I previously shared the advantages of being upright in the water in order to achieve maximum therapeutic benefit by stimulating the neuro-developmental pathways that support rolling over, crawling, and walking. Being in water deep enough to accommodate one’s height helps accomplish this. Once a toddler or small child has outgrown his or her WaterWayBabies pool or bathtub at home, parents must look to other resources.
Many YMCA’s have warm water therapy pools. The YMCA accommodates special needs with lifts and ramps, as well as being a convenient and cost-effective option. For more information, go to http://www.ymca.net/find-your-y/. Some YMCA’s are unfamiliar with the neck ring and may ask questions, so take along my ‘Instructions for Use’ and brochure to share with the lifeguard or Aquatics Director.
You might have a community-based therapy pool in your community.
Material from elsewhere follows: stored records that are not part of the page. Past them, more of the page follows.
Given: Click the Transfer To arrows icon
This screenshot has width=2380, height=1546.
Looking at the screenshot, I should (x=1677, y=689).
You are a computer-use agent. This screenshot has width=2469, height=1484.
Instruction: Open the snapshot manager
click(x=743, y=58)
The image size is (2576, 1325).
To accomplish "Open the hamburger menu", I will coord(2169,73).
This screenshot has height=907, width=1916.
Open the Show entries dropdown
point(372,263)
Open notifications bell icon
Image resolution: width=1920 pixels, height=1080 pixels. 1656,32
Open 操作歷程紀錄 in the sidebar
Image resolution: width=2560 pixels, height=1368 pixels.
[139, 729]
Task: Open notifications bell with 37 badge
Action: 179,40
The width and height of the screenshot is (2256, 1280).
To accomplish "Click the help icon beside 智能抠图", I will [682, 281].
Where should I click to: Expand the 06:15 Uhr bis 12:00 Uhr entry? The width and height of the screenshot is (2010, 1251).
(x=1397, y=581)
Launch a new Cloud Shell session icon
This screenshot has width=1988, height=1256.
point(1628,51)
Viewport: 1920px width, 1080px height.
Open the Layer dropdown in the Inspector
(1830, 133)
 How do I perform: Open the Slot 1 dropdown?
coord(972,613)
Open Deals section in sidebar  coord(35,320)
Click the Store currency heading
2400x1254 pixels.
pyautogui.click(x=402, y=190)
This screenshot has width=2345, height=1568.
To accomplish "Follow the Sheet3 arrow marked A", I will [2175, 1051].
This is highly individualized from place to place. I know, for example, we have an excellent source here at our Houston, TX, Multi-Service Center. And there is a fabulous place called Lakeshore in Birmingham, AL; TLC4Blind and The Rosebowl Aquatic Center in southern California; and natural spring-fed pools in Colorado and New Zealand… to name a few. I’m sure they are sprinkled across the country and if you will email me yours, I’d love to construct a map as an online resource! I would like to make a WORLD MAP of all such pools that you know of. ?
Aside from these options, you might get a bit more adventurous and assertive by asking your local hotel/motel to use their pool during slow traffic times. The water probably won’t be therapeutically warm (92-93*F), but at least, the depth is there.
Once parents see how much their special child benefits from and loves the water, more of them than I would have ever imagined actually put a pool in their own backyard. While this might seem complicated and laborious, it can be well worth it. And it does not have to be cost-prohibitive! Yes, there is the luxury of an in-ground pool, therapy pool, or swim spa. Oftentimes, Make-A-Wish will help with funding. To make a wish for your child, go to http://wish.org/refer-a-child.
A less expensive alternative is an above-ground pool. I’d like to share what a Texas family recently emailed about the backyard pool they installed for their tall, strapping young adult son with CP:
Patty and Lonnie bought an above ground pool at Wal-Mart. Pools range from $200-2000 (they got theirs when they went on sale in off-season). It is 54 inches tall, which means you would get at least a 4 feet of water depth. They spent roughly $1900.00 on the materials for a deck and ramp, which Lonnie built so there were no labor costs. A filtration system came with the pool, but they use a chlorine-free “Krystal Clear Saltwater System.” While the water temperature is weather-regulated, a thermal blanket-pool covers will raise the water temperature by several degrees.
Getting a big guy like Taylor (120 lbs) from a wheelchair into the water takes some doing, but Lonnie and Patty have devised a system that works for them. First, they roll Taylor up on a shower chair up to the poolside deck. Then, they use a regular Hoyer-type lift to move him out of the chair and onto one of those big inflatable tubes you see pulled behind a boat (see photo below). It is there that they put on his neck ring. Lonnie then jumps in the water and they slide the tube with Taylor onto it into the pool. From there, he can be rolled off into the water. To get Taylor out, they use a thick cell-foam float from Academy that they put under him while he is still in the water. Then Patty gets on the deck and pulls the float and Taylor out with Lonnie lifting from the pool. Then, they reverse the steps using the lift to get him from the ground back up onto the shower chair and back in the house. It might sound a bit complicated, but they have found it works for them and is a good alternative to purchasing a much more expensive pool lift.
I never cease to be amazed at the level of creativity, drive, and determination you special parents possess when it comes to helping your child! I hope these examples have given you food for thought about different water options as your child grows up.